Late nights in June -- it must be Mining Edition timeJun 19, 2013 By Steven R. Peck
I breezed home late Tuesday night -- well, early Wednesday morning -- on my zippy red scooter and had the street to myself for the entire two miles.
Over the decades I have learned a good bit about June nights. That's when I get the mining edition done.
Every year when the snow starts to melt, the mining edition starts to appear in the corners of my eyes. It brushes against my legs, like the wisp of a cat's tail in the dark.
If I am smart, I turn and look it in the eye. Most years, I'm not so smart.
What I do instead is imagine anew how in the world we will ever get this thing done. Somehow it gives little reassurance to see the bound volumes in the basement full of 57 years of proof that not only can it be done, it has been done.
Technology makes it easier now. I used my smartphone to shoot the pictures of old photographs for the Through the Years sections on all the front pages, sections A through F, and I dictated the accompanying text into the phone as well, then e-mailed that upstairs to the production computer to be laid out on the pages.
We can build all the pages on the computer screen now, including importing the pictures and sizing them. There is no more "pasteup" of the pages. A click of the mouse sends the whole thing to the press room, ready to run.
None of that changes the basis of it all, however. Seven sections of empty columns, all to be done outside the daily newspaper schedule, and with that third Wednesday in June flashing on the calendar.
And yet -- here it is again, our 58th incarnation of The Ranger Mining and Energy Edition. We pulled it off somehow.
I'll never work on another one of these for as long as I live without marveling -- absolutely marveling -- at the example of reportorial superhumanity displayed by my father during the 51 years he worked the mining edition, from age 31 to 81.
That last year, his right hand numbed by some unidentified affliction of age, he cut back a little -- just 65 stories written and 3,100 miles driven. Wimp.
This year we miss Carolyn B. Tyler as well, who got last year's news and advertising index done just a few days before falling ill with the first of a chain of health crises that took her life three weeks after the edition was published.
The indexing this year was accomplished by our 21-year-old summer intern, Andrea Novotny, following in some hallowed Ranger footsteps.
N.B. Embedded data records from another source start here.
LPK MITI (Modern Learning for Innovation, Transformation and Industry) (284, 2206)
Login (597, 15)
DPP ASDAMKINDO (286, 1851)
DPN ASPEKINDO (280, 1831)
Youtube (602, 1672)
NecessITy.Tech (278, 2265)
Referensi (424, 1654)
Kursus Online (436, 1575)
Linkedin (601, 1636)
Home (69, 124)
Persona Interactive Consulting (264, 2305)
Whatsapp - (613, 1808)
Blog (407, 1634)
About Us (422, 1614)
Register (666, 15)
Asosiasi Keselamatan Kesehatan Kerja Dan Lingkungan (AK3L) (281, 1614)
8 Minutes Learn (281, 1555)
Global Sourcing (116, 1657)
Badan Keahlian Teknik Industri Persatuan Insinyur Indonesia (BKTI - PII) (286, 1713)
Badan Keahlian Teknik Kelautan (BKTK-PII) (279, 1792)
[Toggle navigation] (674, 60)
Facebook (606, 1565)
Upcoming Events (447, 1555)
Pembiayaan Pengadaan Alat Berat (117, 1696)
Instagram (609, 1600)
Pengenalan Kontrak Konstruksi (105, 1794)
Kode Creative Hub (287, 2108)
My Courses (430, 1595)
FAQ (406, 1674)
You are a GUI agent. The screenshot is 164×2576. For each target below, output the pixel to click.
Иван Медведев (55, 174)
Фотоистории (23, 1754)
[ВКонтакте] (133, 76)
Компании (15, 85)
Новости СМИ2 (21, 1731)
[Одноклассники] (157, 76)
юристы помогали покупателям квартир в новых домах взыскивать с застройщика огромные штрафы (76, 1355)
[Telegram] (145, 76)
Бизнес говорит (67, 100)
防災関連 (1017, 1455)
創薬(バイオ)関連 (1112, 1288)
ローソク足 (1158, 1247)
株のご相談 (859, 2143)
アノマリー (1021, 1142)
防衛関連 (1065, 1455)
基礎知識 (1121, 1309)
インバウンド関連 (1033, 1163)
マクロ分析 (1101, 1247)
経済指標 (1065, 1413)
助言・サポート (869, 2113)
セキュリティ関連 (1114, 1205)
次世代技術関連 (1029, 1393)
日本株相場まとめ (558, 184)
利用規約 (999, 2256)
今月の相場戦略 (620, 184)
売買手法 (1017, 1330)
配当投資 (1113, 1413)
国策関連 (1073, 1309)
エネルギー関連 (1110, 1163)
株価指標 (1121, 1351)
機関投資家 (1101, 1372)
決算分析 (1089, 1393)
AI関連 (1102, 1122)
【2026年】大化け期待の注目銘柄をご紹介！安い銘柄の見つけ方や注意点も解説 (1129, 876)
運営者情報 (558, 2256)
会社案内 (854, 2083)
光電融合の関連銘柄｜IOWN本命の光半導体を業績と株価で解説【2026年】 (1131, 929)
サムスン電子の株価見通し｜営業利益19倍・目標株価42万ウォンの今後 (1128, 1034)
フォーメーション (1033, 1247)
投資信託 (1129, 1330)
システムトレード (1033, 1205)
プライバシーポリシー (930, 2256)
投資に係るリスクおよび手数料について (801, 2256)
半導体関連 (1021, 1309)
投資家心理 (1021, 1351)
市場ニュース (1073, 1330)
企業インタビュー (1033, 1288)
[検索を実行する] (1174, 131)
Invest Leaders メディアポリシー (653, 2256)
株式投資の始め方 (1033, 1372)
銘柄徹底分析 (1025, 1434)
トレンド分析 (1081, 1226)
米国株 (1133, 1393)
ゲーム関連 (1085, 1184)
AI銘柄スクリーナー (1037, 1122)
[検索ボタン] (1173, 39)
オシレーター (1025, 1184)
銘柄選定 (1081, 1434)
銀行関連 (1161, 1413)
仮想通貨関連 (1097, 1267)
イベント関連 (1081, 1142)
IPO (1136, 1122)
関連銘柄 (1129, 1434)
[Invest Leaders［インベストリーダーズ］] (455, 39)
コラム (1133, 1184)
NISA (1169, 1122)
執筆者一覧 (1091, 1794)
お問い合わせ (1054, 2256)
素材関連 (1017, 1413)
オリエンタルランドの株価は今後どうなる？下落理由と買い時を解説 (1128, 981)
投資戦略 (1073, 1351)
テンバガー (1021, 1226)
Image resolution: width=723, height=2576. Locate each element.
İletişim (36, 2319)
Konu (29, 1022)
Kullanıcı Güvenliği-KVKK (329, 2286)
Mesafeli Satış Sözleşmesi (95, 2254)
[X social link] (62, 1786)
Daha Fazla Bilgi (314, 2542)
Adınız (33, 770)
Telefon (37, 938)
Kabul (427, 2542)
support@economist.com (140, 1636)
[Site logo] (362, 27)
Our primary field man again this year was Don Warfield, who traveled north, south, east and west to find the stories of Wyoming's energy industry. He did it expertly, as I knew he would. We also got bylines from Katie Roenigk, Eric Blom and my son, Robert H. Peck, who traveled joyfully with my dad on many a mining a trip when he was a little boy. There's nothing like having a little kid along to gain entry to places the grown man by himself would never get to see.
Son Robert sent his story on the Carissa Mine from across the Atlantic Ocean. He visited South Pass before he left for a summer study session in London between his sophomore and junior years in college. I don't know if he'll be generation three at The Ranger helm, but he grew up with an appreciation of the mining edition as time well spent with his grandfather. That, I hope, will never leave him.
For me again this year, the impression left is that of quiet, late hours alone in the newsroom, fitting a mountain of stories and pictures to pages. Eventually, methodically, the empty columns were filled, and I stepped outside to the stillness of dark June, another mining edition season complete, another summer ahead.